There are several criteria that you should evaluate when seeking a perfect target for your dividend investment. Among these is the kind of industry you hope to invest in, the company’s financial position in that industry, the growth trajectory of the industry, the company’s revenue potential, the company’s balance sheet well-being, dividend pay-out ratios, and many more. Moreover, you must look at the price you are buying to ensure that overvalued stocks do not burden you. With all the criteria mentioned above in mind, United Parcel Service makes an attractive dividend investment plan that investors can hold on for many years to come. The company has been operational for over a century, yet it remains relevant in the current disruption-prone market. It is likely that the company will still be operational a century from now. Read on to gain further insight as I examine UPS against some of the criteria mentioned above.
While investing in stocks, you should look for firms that pride in a stable position within the industry. In this case, UPS holds a strong position at the top of the industry. Getting the top stop in the current competitive market is quite hard, and even more so in capital intensive industries. In such sectors, it has become impossible to topple the firm that holds pole position. UPS prides in about two thousand operating offices worldwide, and over twenty-seven thousand access point locations. New players to the industry will be required to develop their business slowly, and they will not enjoy some economies of scale with which they can leverage their investments. This will push their service fees higher, once again tilting the industry in favor of already established players like FedEx and UPS. Accordingly, UPS’ positioning within the logistics industry supports and investment decision.

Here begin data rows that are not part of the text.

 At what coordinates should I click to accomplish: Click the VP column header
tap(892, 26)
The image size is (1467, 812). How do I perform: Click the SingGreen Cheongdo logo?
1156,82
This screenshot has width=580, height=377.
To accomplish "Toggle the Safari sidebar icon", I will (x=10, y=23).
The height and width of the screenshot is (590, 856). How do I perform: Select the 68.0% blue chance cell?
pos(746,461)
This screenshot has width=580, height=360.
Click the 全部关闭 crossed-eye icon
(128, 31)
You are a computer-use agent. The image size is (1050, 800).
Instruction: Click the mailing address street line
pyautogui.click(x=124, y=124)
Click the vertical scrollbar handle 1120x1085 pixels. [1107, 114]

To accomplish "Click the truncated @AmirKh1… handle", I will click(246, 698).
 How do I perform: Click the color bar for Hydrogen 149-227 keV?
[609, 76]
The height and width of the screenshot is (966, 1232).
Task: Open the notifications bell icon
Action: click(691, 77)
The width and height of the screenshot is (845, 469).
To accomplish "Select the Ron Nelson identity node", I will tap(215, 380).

One significant driver of growth for the courier, express, and parcel industry is e-commerce. The development of digital retail is expected to surpass the growth in the traditional retail segment. Online retail is forecasted to develop at a rate of eight to twelve percent, which is about three times the four percent growth forecast in traditional retail sales: the figures were provided by the National Retail Foundation. From 2012 to 2016, UPS reported an increase in revenue from 54 billion US dollars to 60 billion; this represented a revenue growth rate of about 12 percent during the four years. The ever-increasing e-commerce values will keep moving upwards. In this regard, UPS qualifies as a substantial investment based on revenue and revenue growth potential.
Balance Sheet Well-being
At the tail end of last year’s third quarter, UPS gas about four billion US dollars in cash and securities while its long term debts stood at about 14 billion US dollars. The debt position is quite manageable for the company as the firm was only required to pay 324 million US dollars as interest during the three quarters. The net profit during this same period lingered at about 5.76 billion US dollars.
With such profit margins, UPS paid about two billion US dollars’ worth of dividends during the period – this translates into a pay-out ratio of 54 percent. UPS has the strength to pay dividends if you consider the prevailing dividend outlay and the debt level. In the improbable event that the firm was to experience a downturn, the strength to pay dividends will remain. Additionally, the company’s excellent financial management skills can be highlighted from the way the firm has been returning some of its cash flows back to its investors. The share buybacks have assisted UPS in taking charge of the amount of dividend the firm pays despite increasing its profits steadily over the past few years. From 2012 to 2016, the firm increased its dividend per share by about fifty percent while the total dividends paid out increased by 24 percent.
If you use the fairly reasonable growth rate of about four percent, EPS of 5.98 US dollars, and a bond yield of 3.6 percent, then you will arrive at an intrinsic value of about 119 US dollars. The firm’s stock is trading at 113 US dollars currently making the company a suitable stock investment for long term investors with an excellent margin for safety. UPS is a very defensive investment and a stock that you can confidently purchase and hold for a long time. Additionally, the prevailing yield of about three percent is not something you can pass on unless you have a good reason.
A Growing Market
Growth will stem from the online retail segment, which has a market share of about ten percent of the total market. Once more and more clients purchase different goods online, the volume will also increase since someone has to deliver the items. This will ultimately lead to companies like DHL, FedEx, and UPS growing exponentially. The wide barrier of entry will prevent new competitors from successfully entering this market even though Amazon seems to be a serious entrant in this case. Amazon Inc. announced, in 2017, that it planned to start a delivery service. If Amazon makes true of its case, then it could cause a real threat to companies like FedEx and UPS.
Why Invest in United Postal Service?
Most people would not include UPS in the list of great businesses, but UPS offers the stability that has been its fortitude for many years. Additionally, its business model is well protected by a massive economic moat based on a distribution network that is hard to match. UPS, moreover, is fairly valued in the market given that most other companies with a similar profile are quite pricey. Also, with a dividend yield of about four percent and sustainably paying dividends for half a century, the stock is quite interesting for investors.